1. A method for decreasing the binding affinity of a bispecific antibody comprising a first binding site specifically binding to a first cell-surface antigen and a second binding site specifically binding to a second cell-surface antigen, with said first and second antigen being on the same cell, wherein the first binding site is a mammalian or mammalianized binding site, wherein the first binding site is at least a pair of an immunoglobulin light chain variable domain and an immunoglobulin heavy chain variable domain, wherein the decreasing the binding affinity is a decreasing of the binding affinity of the first binding site to its antigen by mutating in the first binding site at least one amino acid residue at a position in the CDRs of the light chain variable domain or in the CDR1 or CDR2 of the heavy chain variable domain or in the two framework positions directly preceding the CDR3 in the heavy chain variable domain to an amino acid residue present at said position in a germline immunoglobulin amino acid sequence of the same mammalian species as that of the mammalian or mammalianized binding site.

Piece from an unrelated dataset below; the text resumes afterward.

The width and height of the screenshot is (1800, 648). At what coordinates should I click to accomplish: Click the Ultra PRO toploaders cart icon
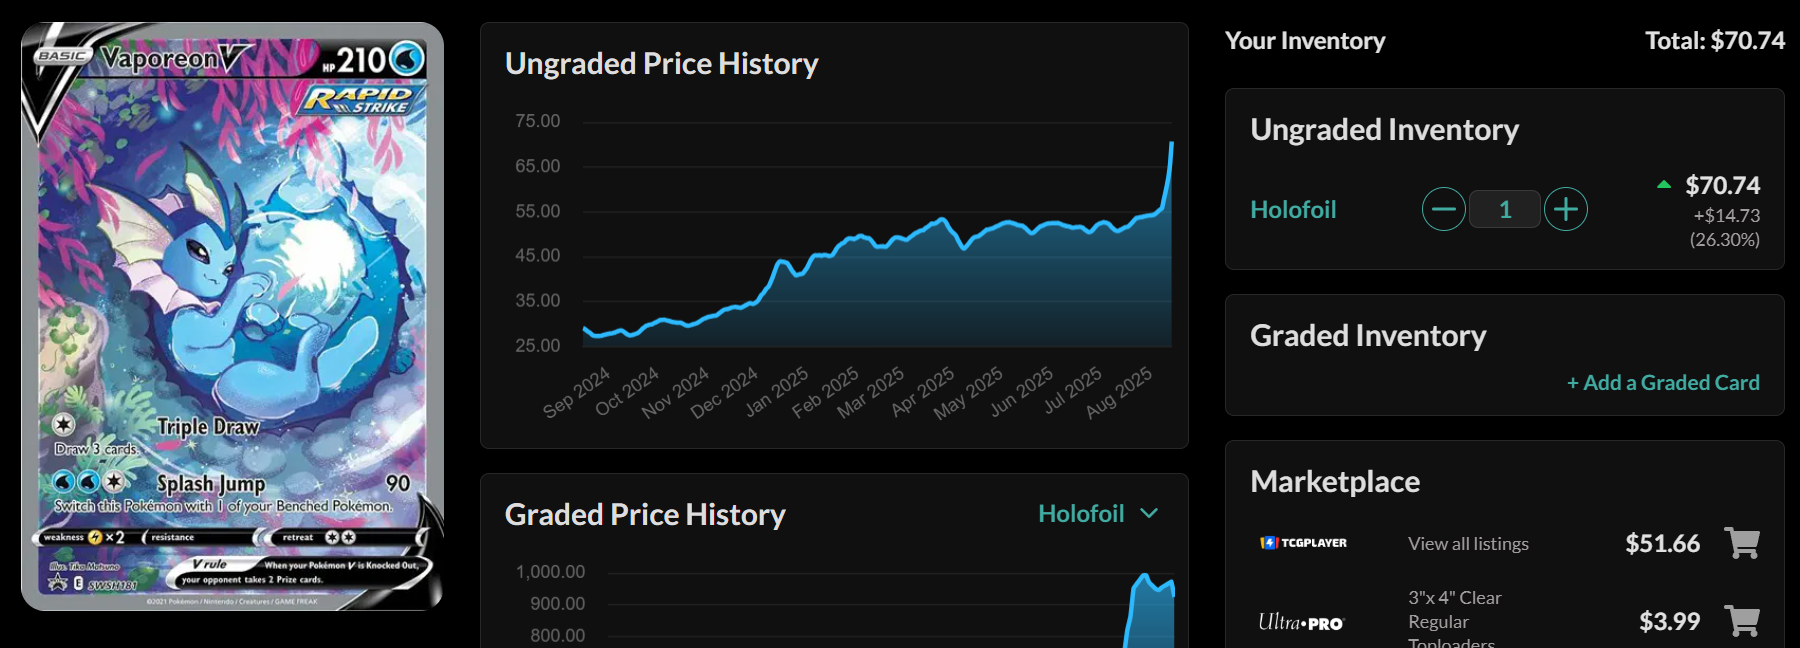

2. The method according to claim 1, wherein the germline immunoglobulin amino acid sequence is said germline immunoglobulin amino acid sequence that has the highest identity in a sequence alignment of all germline immunoglobulin amino acid sequences of said mammalian species.

3. The method according to claim 1, wherein for the determination of the germline immunoglobulin amino acid sequence in case of the heavy chain variable domain only the sequence fragment encompassing the first residue of CDR1 of the heavy chain variable domain to the last residue of the CDR2 of the heavy chain variable domain is used.

4. The method according to claim 1, wherein the side-chains of the amino acid residues to be mutated are solvent accessible.

5. The method according to claim 1, wherein the side-chains of the amino acid residues to be mutated are not involved in a VH-VL interactions.

6. The method according to claim 1, wherein the side-chains of the amino acid residues to be mutated are involved in interactions with the antigen.

7. The method according to claim 1, wherein the mutated mammalian or mammalianized binding site has no polyreactivity.

8. The method according to claim 1, wherein the second binding site is at least a second pair of an immunoglobulin light chain variable domain and an immunoglobulin heavy chain variable domain, or the second binding site is a second mammalian or mammalianized binding site and the mutating is of at least one amino acid residue in the first and the second mammalian, or mammalianized binding site.

9. The method according to claim 1, wherein the mammal is a human.

10. The method according to claim 1, wherein the method is for increasing the avid binding by reducing the monovalent affine binding of at least one binding site of the bispecific antibody.

Description

DESCRIPTION OF THE FIGURES

[0156] FIG. 1 Antibody maturation in B-cells.

[0157] FIG. 2 Antibody de-maturation with a method according to the current invention.

[0158] FIG. 3 On-/Off rate plots showing monovalent binding of antibody variants obtained with the method according to the invention to their respective antigens. Surface Plasmon Resonance was applied to measure differences in binding kinetics. This plot shows the data for the anti-CD138 antibody variants of Table 1.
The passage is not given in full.